Anunciaron diluvios y luce el sol. Pronosticaron inundaciones pero en mi barrio, el arroyo Jaboneros continúa llorando por medio litro de agua. Y yo, sonriendo, como si esto no fuera conmigo. No me gusta quejarme de mi vida: veo casi bien, según mis nietos soy una abuela «muy molona», aunque no sé si reír o llorar cuando les oigo.

La vida es lo que queremos que sea, aunque, otros se empeñen en ponernos un montón de troncos delante de nuestro tractor. Lo que no saben los malotes es que con esos troncos, los míos y yo solemos construir unas barcazas preciosas que saltan todos los obstáculos del río de nuestras respectivas vidas. Es cuestión de echarle empeño. Palabrita. Sí, amigos si no se planta cara a los imbéciles, en unos días tendríamos que reverenciarles y los cuerpos no están para tamaño dislate.

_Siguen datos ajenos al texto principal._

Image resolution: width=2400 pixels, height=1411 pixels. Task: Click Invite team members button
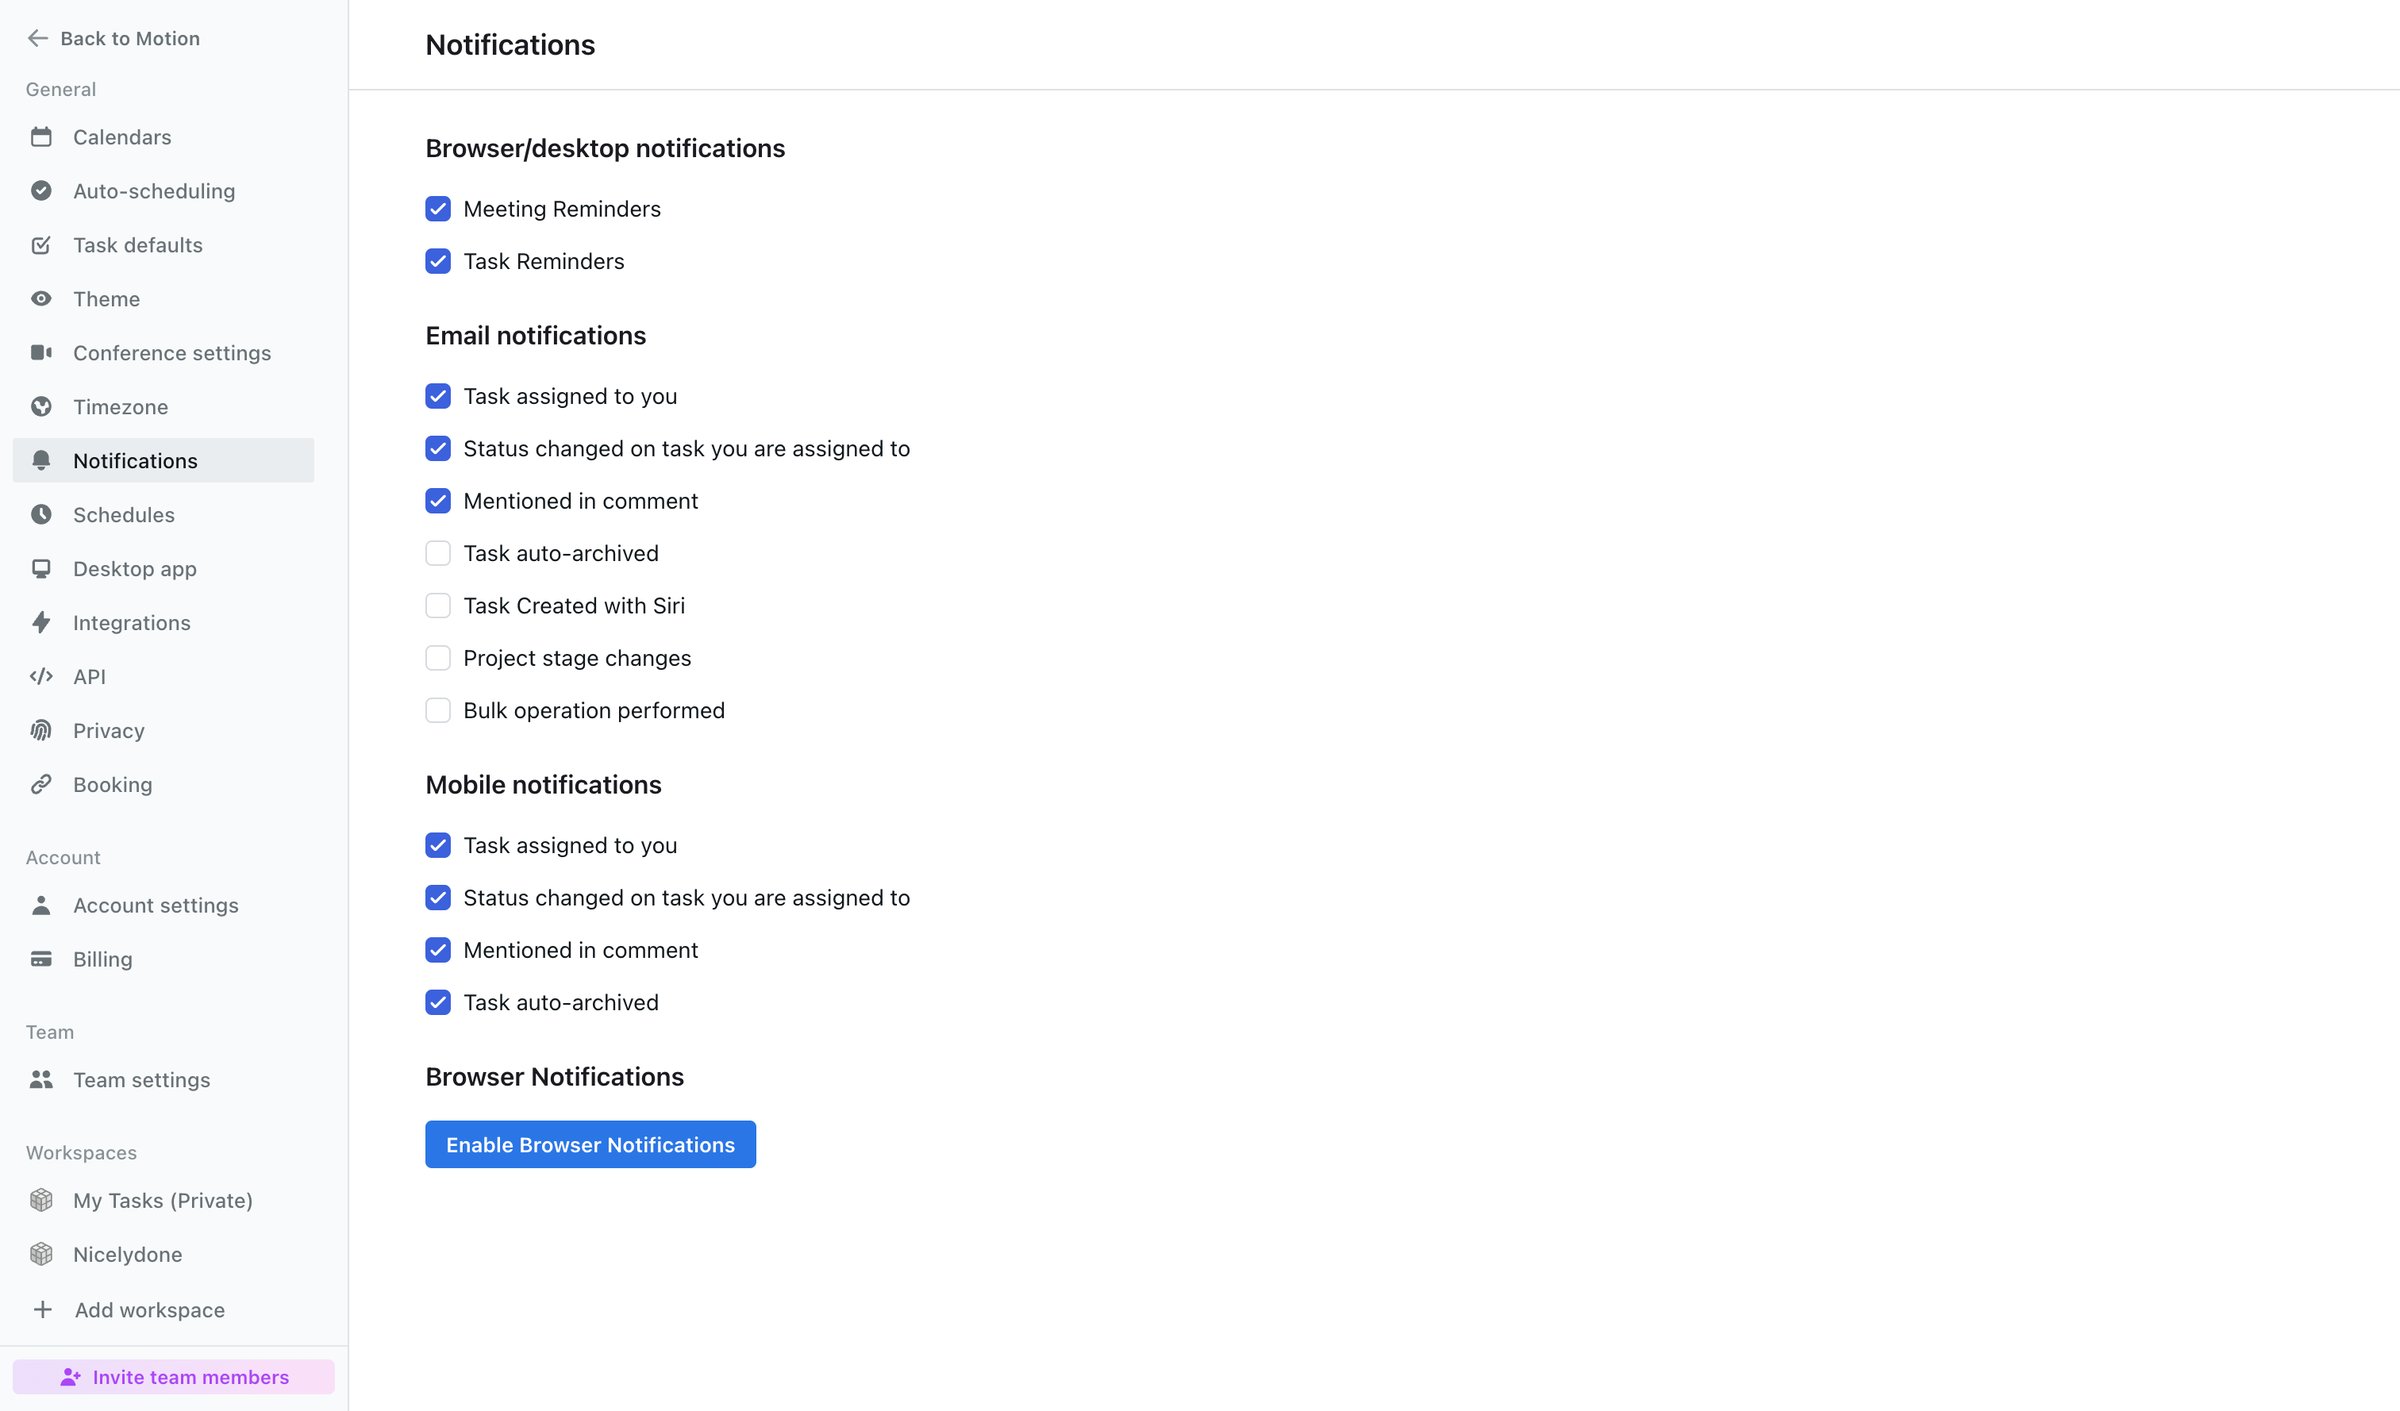[174, 1377]
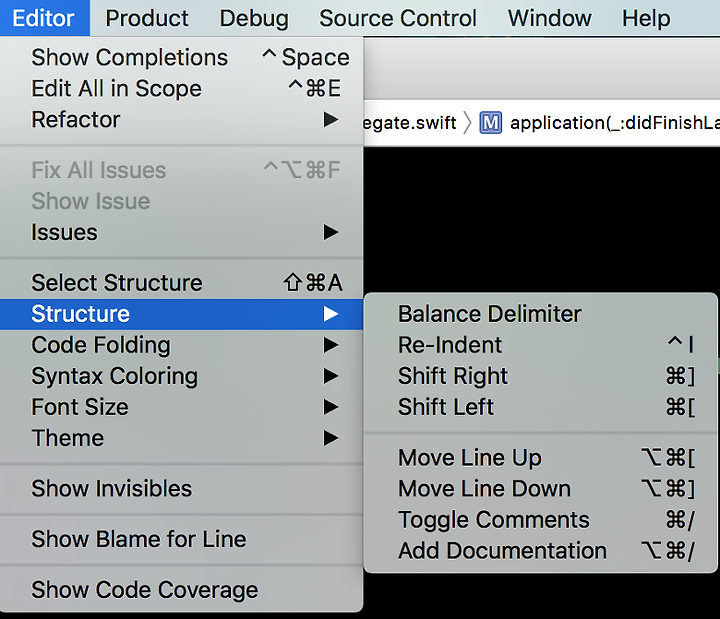Expand the Issues submenu arrow
This screenshot has height=619, width=720.
click(331, 232)
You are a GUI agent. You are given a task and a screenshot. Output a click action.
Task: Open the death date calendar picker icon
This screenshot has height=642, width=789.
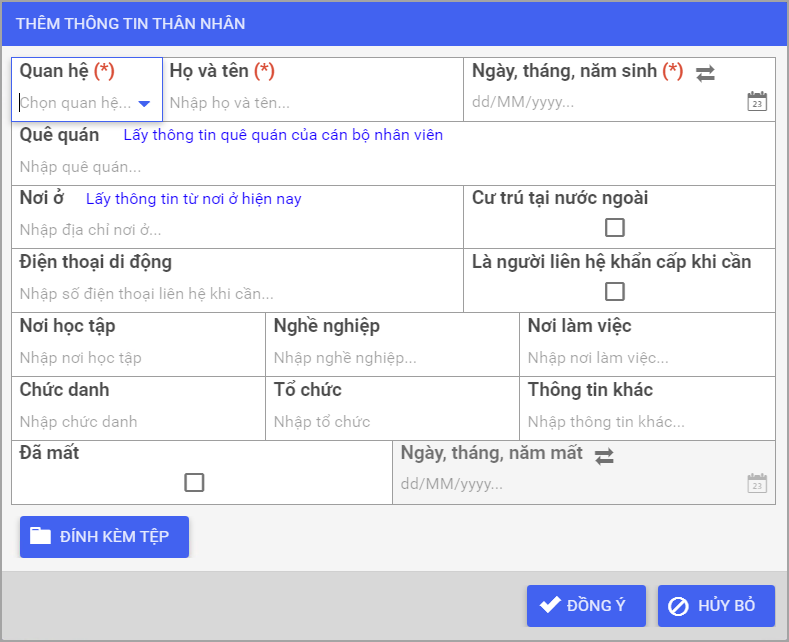(757, 483)
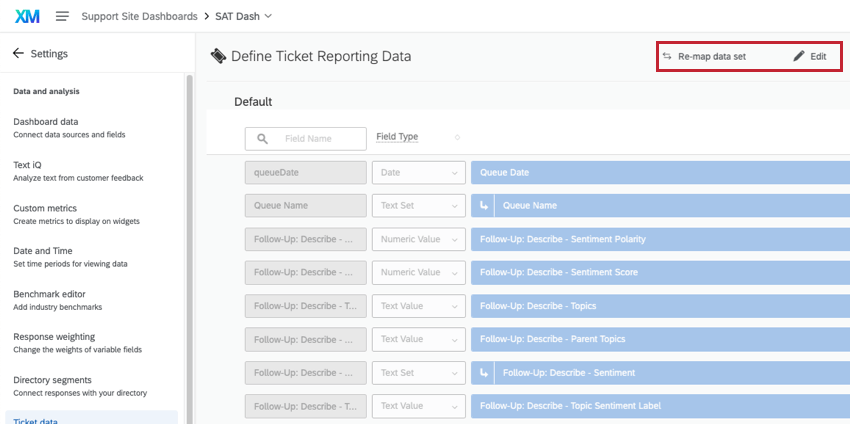Viewport: 850px width, 424px height.
Task: Click the ticket tag icon in heading
Action: 218,56
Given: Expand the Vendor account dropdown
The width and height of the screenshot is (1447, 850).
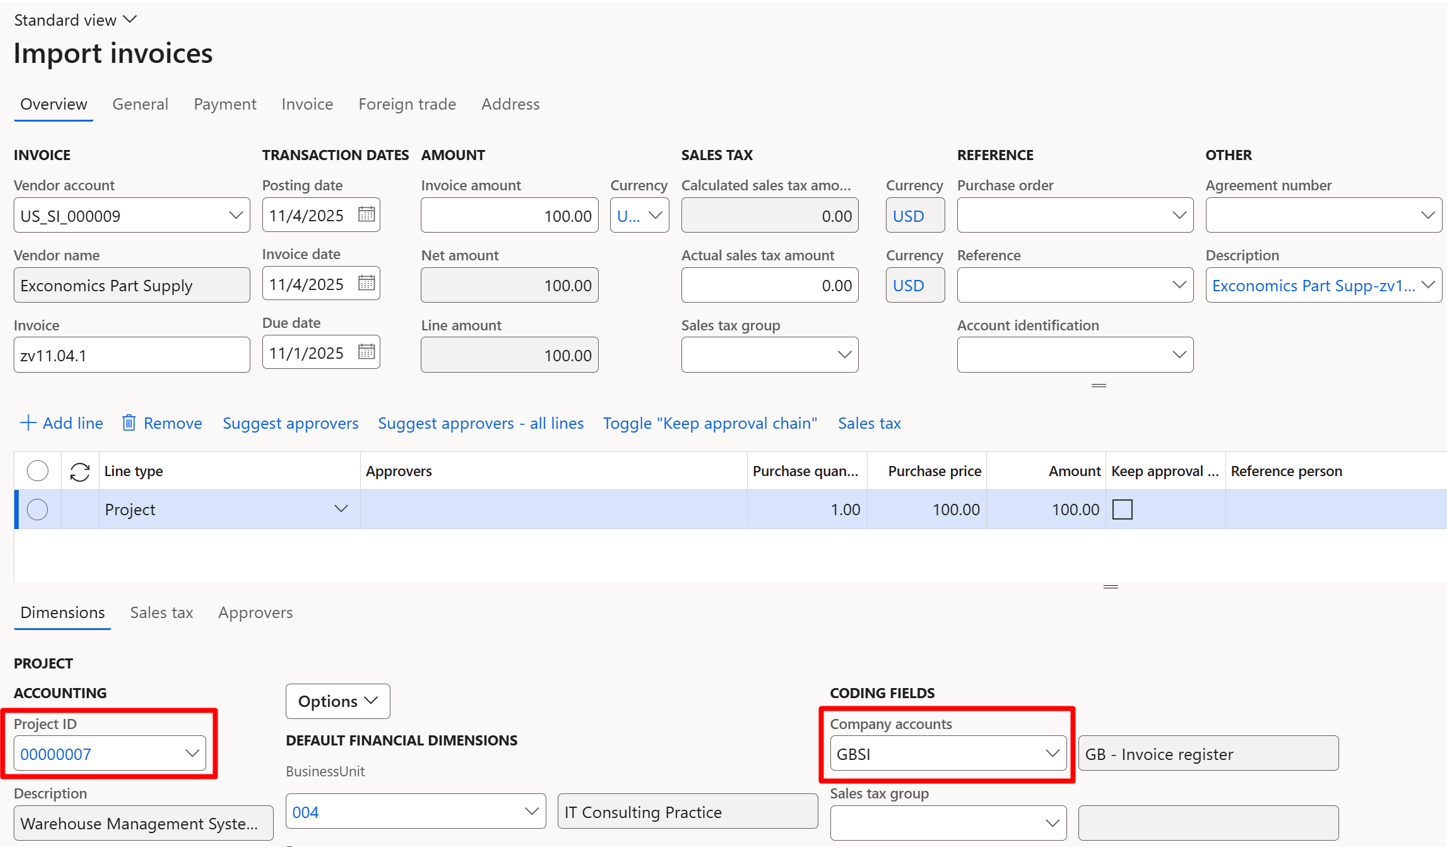Looking at the screenshot, I should [235, 215].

Mi vecino de enfrente, el Monte San Antón, anda algo cabreado, perdón, enfadado, porque los constructores no paran de levantar chalecitos y edificios de varias plantas que arruinan el precioso paisaje que disfrutábamos hace veinte años. Uno de estos amigos me lo comentó y, no lo puedo remediar, soy muy mala, le dije que no se tomara tantos berrinches porque de aquí a veinte años ya no los veríamos más. Me miró extrañado y me preguntó: «¿Se va del barrio?» «No, me habré ido del mundo de los vivos. No merece la pena tomarse tantos sofocones, al fin y al cabo ya tenemos quienes defiendan nuestros derechos -mis hijos y los suyos-. Nosotros a vivir, que nos quedan tres ferias, vecino». Pues ya no me habla. La verdad es que no sé si, a veces, me paso con mis consejos. Mañana, cuando le vuelva a ver le pararé y me disculparé. El sábado les informaré. Hasta más ver.